For example, it does no good to tell an alcoholic, “well, just don’t drink!” It’s equally pointless (and insulting) to suggest that a morbidly obese person “just eat less.” If you’re good at doing something, you likely have a huge blindspot towards how difficult that activity can be for others. This is often the case when it comes to writers dispensing writing advice.

The trivially true advice about becoming a writer is that there really is only one thing you need to do, which is to sit your butt down in a chair every day and do it. Any other how-to suggestions are just filigree to decorate this one fact.

And this is true. It’s also, for most people, useless advice. Most of what I’m about to describe are techniques for sneaking up on the chair that you intend to plant your butt in.

Cheerfully Bulldozing Variety

Most of us have a kind of back-country yokel’s view of writers who blithely write everyday; we squint at them sidelong and say “now that just ain’t natch’rul!” This reaction is, well, valid. Composing and writing are irreducibly hard, even painful. I love to have written. But do I love writing? That’s a more complicated question. For most of us an actual love of writing, as opposed to a love of having written, takes years to develop. We’re all neurologically different, and our life circumstances are different, too. We are not all able to just “sit down and do it.” That takes years to master, and sitting down is just the tip of the iceberg. Much preparation goes into the sitting-down and it becomes so natural to working writers that they forget they even do it.

My Own Journey

ADHD was not a thing on the Canadian prairies in the 1970s. Straight white people were divided into easy-to-remember categories: geeks, jocks, creeps, spazzes and ‘odd ducks.’ (We had less flattering categories for everybody else.) Regardless of which of these you were, when it came to your schoolwork, you either ‘got it’ with everything or you didn’t. I didn’t ‘get’ math, at least not the way it was taught to me, with the result that my course mark in Grade 11 was 30%. In Grade 12, I skipped math classes entirely. I didn’t finish high school; but I did finish my first (never published) novel when I was 17.

There are reasons why this was easy for me and they have nothing to do with ‘talent,’ whatever that might be.
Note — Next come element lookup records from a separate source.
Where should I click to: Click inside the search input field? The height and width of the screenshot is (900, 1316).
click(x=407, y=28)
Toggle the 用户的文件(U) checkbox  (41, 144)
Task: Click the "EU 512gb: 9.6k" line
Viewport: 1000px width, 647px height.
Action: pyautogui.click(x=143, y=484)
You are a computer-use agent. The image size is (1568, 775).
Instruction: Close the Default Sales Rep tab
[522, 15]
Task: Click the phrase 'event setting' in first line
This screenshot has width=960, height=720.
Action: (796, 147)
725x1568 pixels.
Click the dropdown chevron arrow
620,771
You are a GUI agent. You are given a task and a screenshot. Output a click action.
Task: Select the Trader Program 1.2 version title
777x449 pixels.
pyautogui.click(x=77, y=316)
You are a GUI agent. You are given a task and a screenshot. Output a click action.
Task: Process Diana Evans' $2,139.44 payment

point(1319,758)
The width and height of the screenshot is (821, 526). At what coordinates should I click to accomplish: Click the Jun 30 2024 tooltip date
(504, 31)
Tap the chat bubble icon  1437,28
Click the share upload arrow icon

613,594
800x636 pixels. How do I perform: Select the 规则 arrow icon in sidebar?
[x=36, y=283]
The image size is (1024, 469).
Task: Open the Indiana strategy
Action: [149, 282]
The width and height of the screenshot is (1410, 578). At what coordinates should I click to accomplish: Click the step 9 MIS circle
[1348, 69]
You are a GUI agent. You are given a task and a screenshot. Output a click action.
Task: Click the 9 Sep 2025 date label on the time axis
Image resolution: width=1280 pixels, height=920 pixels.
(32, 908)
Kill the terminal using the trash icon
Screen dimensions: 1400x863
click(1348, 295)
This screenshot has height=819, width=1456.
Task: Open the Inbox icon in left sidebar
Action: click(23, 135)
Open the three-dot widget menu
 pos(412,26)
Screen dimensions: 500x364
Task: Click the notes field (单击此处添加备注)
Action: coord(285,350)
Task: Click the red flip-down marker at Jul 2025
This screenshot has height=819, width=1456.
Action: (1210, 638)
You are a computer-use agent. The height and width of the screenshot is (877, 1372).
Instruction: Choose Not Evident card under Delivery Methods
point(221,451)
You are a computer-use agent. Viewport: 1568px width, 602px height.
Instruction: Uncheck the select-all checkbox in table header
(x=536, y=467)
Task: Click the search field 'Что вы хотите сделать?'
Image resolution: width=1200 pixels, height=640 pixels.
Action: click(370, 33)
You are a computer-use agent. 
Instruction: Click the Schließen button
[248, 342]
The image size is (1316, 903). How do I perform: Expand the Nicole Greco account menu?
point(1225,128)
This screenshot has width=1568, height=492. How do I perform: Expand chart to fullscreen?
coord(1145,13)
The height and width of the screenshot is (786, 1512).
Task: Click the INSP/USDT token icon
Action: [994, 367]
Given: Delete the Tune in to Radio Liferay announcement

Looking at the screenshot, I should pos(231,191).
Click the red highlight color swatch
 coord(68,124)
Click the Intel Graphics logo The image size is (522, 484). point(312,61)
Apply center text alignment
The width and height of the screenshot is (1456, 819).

My mother, Anna Schroeder, had come from an even more restrictive cultural background, growing up a woman in a highly conservative and deeply religious farming community, yet she managed to write and publish two novels before I was even born. I grew up seeing these books on the shelf—so clearly, storytelling was something anybody could do. Writing was normalized for me before I even tried it.

My siblings are the ones who ultimately set me on my career path. My sister Wilma, comforting me one night when I couldn’t sleep, suggested I tell myself stories rather than give in to anxious ideation. On a long vacation car ride one summer, my eldest brother Andy drew us a multi-page comic book. All he had was a black ball pen and a yellow highlighter, but he somehow summoned a fascinating tale about ‘Noman, who has discovered a way to turn oil into gold.’ My brother Mark showed me how to draw human figures and that got me started drawing silly cartoons. By the time I was fourteen, I had switched from comics to prose.

I sold my first short story when I was sixteen, though it would be many years before I sold another.

It was a privilege to be gifted these experiences. Without them, I doubt I could have become a writer, granted the constant distraction and anxiety of ADHD. We had a stable, quiet home life, too—but it is telling that after having us kids Mom needed to lock herself in the bathroom to get any writing done, and between raising us and holding down a full-time job she found ‘just sit down and do it’ increasingly difficult.

The only privilege I lacked was geographical, growing up a two-hour drive north of Minot, North Dakota in the ‘70s. So as soon as I could, I moved to the big city (Toronto), and as it turned out, arrived at exactly the right time. I got very, very lucky over the next few years. I learned a lot of stuff from some very brilliant people about all the things that go into being the kind of person who can ‘sit my butt in a chair every day and do it.’